**What you will do:**
Can you update the items below so that every "GUI agent" becomes "interface agent", with everything else left unchanged? Leave the pictures out of your answer.

(Items from a screen grounding dataset)
(begin)

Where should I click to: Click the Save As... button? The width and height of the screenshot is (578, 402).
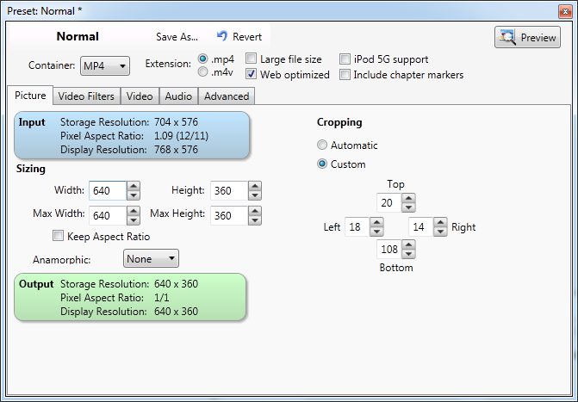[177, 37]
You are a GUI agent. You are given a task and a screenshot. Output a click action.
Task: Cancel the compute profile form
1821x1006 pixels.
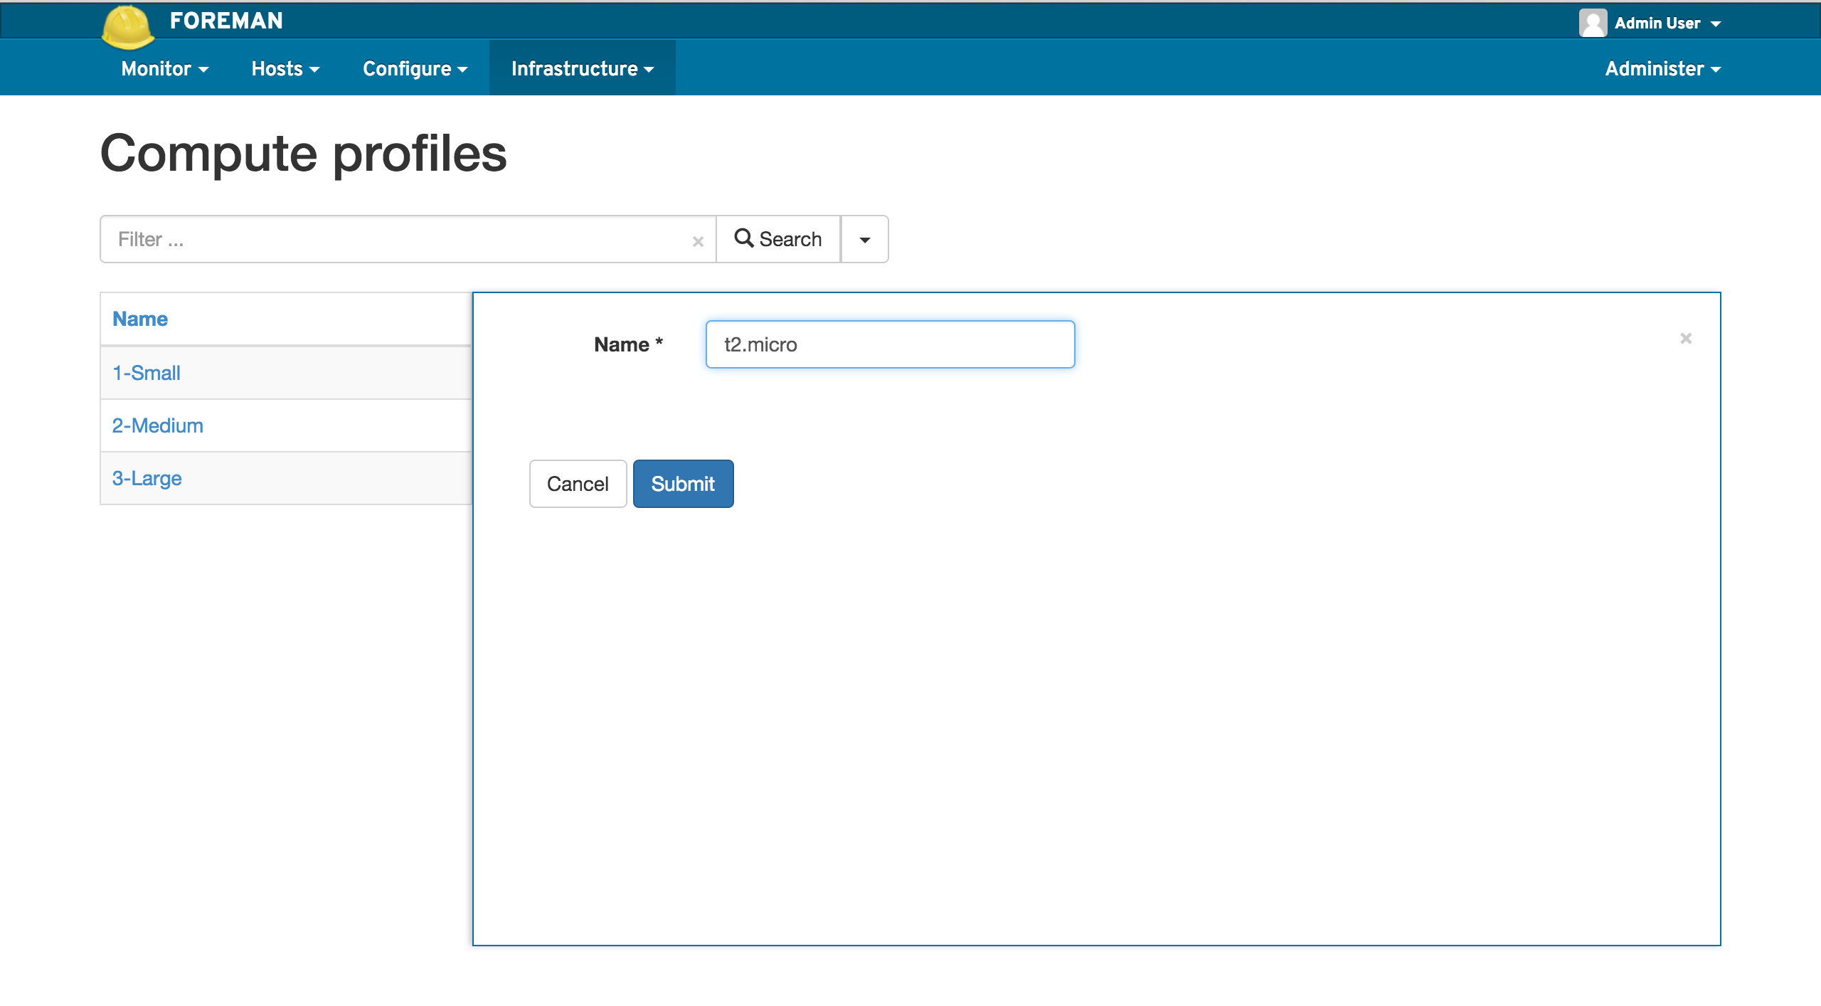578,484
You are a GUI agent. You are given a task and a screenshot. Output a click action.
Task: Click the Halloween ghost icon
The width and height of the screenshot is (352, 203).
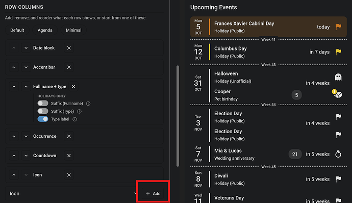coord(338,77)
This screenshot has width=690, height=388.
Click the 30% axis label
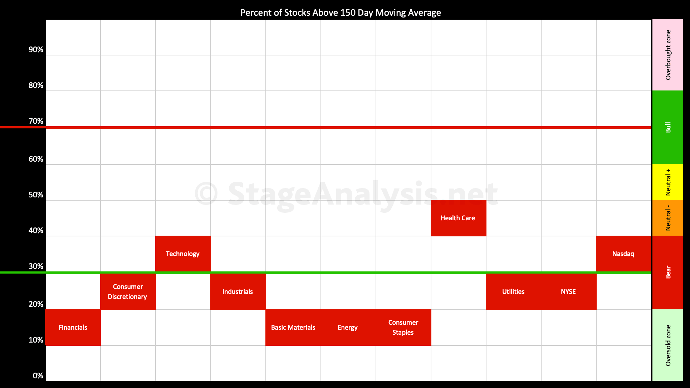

(end)

**Task output:**
Where should I click to: Click the Save As... button? The width and height of the screenshot is (578, 402).
[177, 37]
You are a interface agent. You are given a task and a screenshot. Output a click action.
Task: Cancel the compute profile form
1821x1006 pixels.
578,484
You are a interface agent. You are given a task and a screenshot. Output a click action.
Task: Click the Halloween ghost icon
The width and height of the screenshot is (352, 203).
coord(338,77)
This screenshot has width=690, height=388.
Click the 30% axis label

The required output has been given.